Why I love teaching at Molloy College

I love teaching at Molloy because our faculty is able to offer students individual attention as they develop into independent social work practitioners.  Our low student -faculty ratio allows us to help students recognize and develop their strengths, and to guide them as they carve out their own areas of interest within the field of social work.  We are able to challenge each student to meet his or her full potential.  I also love teaching at Molloy because the college has a strong sense of community.  Faculty and students alike contribute to the warm, supoortive environment that makes Molloy special.

What I am working on

My current research, in collaboration with MercyFirst in Syosset, NY,  involves examining the effects of family functioning, history of abuse, and attachment representations on residential treatment outcomes for juvenile offenders.

Educational Philosophy

I am passionate about helping others through social work and seek to convey this passion to students through my teaching.  I believe in engaging students with the course material through an interactive approach that emphasizes problem solving and critical thinking.  I seek to help students to continuously make "real world" connections with the material they are learning in order to prepare them for an exciting and fulfilling career in social work.   

Educational Background

  • Ph.D., Smith College (1996)
  • M.S.W., Smith College (1987)
  • B.A in Psychology, Franklin and Marshall College (1985)

Additional Information

  • North American Editor, Journal of Social Work Practice.  2003- present.  Editorial Board, 1998 to present. 
  • Editorial Board, Smith College Studies in Social Work, 2004 to present.
  • Licensed Clinical Social Worker, Connecticut
  • Member, National Association of Social Workers
  • Bliss, S.B. (2010).

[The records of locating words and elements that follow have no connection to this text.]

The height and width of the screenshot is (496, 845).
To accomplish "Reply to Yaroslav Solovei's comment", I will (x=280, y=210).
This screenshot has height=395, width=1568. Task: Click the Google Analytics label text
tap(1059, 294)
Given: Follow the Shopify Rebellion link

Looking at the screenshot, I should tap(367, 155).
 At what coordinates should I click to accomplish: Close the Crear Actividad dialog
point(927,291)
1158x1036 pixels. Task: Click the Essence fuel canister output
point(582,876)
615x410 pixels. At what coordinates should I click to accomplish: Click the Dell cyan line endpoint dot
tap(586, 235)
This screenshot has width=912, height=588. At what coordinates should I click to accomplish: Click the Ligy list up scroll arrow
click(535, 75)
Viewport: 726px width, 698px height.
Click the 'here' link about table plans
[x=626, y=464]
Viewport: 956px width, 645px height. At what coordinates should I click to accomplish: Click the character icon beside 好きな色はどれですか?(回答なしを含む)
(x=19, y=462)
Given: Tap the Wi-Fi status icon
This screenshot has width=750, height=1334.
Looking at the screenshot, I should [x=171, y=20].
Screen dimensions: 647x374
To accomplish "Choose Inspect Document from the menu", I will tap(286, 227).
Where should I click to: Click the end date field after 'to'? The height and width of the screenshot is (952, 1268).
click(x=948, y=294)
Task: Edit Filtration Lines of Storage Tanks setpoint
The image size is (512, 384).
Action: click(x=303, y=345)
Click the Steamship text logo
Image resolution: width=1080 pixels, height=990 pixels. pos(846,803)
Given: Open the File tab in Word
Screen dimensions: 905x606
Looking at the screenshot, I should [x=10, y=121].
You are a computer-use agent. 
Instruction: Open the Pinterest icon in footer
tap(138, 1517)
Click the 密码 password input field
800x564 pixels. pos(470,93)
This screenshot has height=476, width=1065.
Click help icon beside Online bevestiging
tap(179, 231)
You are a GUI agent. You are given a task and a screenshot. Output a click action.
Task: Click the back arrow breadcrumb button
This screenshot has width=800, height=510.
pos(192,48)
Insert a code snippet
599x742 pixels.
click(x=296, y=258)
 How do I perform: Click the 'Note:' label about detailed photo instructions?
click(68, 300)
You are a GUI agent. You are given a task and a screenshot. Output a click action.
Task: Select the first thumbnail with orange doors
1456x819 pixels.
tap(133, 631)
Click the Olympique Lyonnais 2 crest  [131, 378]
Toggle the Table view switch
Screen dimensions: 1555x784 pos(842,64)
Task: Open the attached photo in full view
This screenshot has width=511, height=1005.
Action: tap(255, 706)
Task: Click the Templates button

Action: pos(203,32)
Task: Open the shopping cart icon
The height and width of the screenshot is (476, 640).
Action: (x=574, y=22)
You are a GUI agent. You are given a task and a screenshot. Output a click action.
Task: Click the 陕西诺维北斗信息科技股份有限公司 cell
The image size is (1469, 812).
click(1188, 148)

The 'Internal saboteur': Contributions of W. R. D. Fairbairn in understanding and treating self-harming adolescents.  Journal of Social Work Practice, 24, 227-237.  
  • Bliss, S.B. (1999). Narcissism and egocentrism in adolescents: An Ongoing study of cognitive and affective aspects.  In T. B. Cohen, M. H. Etezady, & B. L. Pacella (Eds.),  The Vulnerable Child, 3, 115-124.
  • Bliss, S.B. (1992). Conflict, regression, and narcissistic defenses in underachieving adolescents.  Child and Adolescent Social Work Journal, 9, 341-352.
  • Bliss, S.B. (1988). The Effect of feminist attitudes in parents on their kindergarten children.  Smith College Studies in Social Work, 58, 182-192.

Book Reviews/Commentary

  • Bliss, S. B. (in press) [Review of the book Making a difference in patients' lives, by S. Buechler]    Clinical Social Work Journal.    
  • Bliss, S.B. (2008).  [Review of the book From death instinct to attachment theory: The Primacy of the child in Freud, Klein, and Hermann, by P. Van Haute,  & T.  Geyskens]. Clinical Social Work Journal, 36, 313-315.  
  • Bliss, S. B. (2008). [Review of the book Face to face with children: The life and work of Clare Winnicott by J. Kanter,]. Clinical Social Work Journal, 36, 413-414.
  • Bliss, S.B. (2005). Commentary: A case for developing the emotional capacities of social workers, Smith College Studies in Social Work, 75, 59-                                                           

Presentations at Professional Conferences

  • Bliss, S. B. (2011). "Understanding and treating self-harming adolescents," Workshop presentation at the National Association of Social Workers/ Connecticut Chapter, Annual Conference, Waterbury, CT, April 29, 2011.
  • Bliss, S. B. & Samuels, A. (2010). "Bridging the gap: Educator practitioner collaborations for developing an agency based HBSE and policy curriculum." Oral presentation at the New York State Social Work Education Association,43rd Annual Conference, Saratoga Springs, NY, November 10-12, 2010
  • Bliss, S. B. (2008). [Review of the book Crisis intervention handbook: Assessment, treatment, and research, by A. Roberts].  Smith College Studies in Social Work, 78, 141-144.